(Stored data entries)
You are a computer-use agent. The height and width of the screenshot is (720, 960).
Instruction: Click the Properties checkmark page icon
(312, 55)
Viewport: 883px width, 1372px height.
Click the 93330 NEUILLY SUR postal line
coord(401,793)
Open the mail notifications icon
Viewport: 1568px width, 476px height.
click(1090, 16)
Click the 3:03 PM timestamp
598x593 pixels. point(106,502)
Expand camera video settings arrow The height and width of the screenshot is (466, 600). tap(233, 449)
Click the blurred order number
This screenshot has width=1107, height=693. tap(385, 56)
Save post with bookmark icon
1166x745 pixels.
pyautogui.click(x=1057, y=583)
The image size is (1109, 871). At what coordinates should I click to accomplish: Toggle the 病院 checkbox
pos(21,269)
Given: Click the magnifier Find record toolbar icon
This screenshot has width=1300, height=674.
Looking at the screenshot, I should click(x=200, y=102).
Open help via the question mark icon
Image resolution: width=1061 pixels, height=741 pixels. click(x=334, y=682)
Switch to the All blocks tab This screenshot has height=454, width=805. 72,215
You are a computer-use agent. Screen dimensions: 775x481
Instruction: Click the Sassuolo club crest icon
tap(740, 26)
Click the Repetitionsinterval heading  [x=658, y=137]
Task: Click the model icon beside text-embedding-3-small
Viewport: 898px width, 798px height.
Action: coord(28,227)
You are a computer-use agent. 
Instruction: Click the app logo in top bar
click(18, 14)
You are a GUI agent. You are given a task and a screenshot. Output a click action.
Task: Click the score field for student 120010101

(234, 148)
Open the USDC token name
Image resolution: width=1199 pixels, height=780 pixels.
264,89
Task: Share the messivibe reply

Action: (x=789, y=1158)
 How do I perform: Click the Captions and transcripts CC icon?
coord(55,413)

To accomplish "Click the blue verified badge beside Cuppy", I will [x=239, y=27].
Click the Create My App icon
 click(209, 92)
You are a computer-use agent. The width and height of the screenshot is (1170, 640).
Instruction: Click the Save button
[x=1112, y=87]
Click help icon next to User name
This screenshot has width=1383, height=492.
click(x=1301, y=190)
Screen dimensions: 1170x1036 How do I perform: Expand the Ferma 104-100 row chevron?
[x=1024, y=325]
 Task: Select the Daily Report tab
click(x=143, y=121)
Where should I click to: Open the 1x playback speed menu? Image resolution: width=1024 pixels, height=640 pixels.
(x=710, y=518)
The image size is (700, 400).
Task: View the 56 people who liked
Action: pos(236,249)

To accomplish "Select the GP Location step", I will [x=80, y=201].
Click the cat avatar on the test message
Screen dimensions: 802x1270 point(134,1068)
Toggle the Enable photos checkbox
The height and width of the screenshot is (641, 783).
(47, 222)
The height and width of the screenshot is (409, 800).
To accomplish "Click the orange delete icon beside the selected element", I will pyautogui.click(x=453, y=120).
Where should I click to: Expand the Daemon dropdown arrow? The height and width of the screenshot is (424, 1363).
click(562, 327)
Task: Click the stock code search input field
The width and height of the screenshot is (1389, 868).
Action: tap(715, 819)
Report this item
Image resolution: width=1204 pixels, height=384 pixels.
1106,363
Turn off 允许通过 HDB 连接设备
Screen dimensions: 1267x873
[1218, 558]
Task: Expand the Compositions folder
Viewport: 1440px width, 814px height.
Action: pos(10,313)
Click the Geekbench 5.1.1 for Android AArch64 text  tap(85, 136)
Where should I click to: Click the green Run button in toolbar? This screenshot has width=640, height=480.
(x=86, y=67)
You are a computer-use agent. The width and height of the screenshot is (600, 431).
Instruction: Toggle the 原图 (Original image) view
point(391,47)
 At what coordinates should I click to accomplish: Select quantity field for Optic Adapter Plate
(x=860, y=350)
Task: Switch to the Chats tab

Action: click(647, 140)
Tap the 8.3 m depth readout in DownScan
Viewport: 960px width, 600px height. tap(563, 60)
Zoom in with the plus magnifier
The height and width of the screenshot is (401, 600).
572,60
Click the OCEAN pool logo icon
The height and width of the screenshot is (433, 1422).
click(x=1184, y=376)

Description of the task :: Please go through the data above and copy every line that has the word "computer".

Answer for this exercise ::
You are a computer-use agent. The height and width of the screenshot is (720, 960).
You are a computer-use agent. Screen dimensions: 775x481
You are a computer-use agent. 
You are a computer-use agent. The width and height of the screenshot is (1170, 640).
You are a computer-use agent. The width and height of the screenshot is (600, 431).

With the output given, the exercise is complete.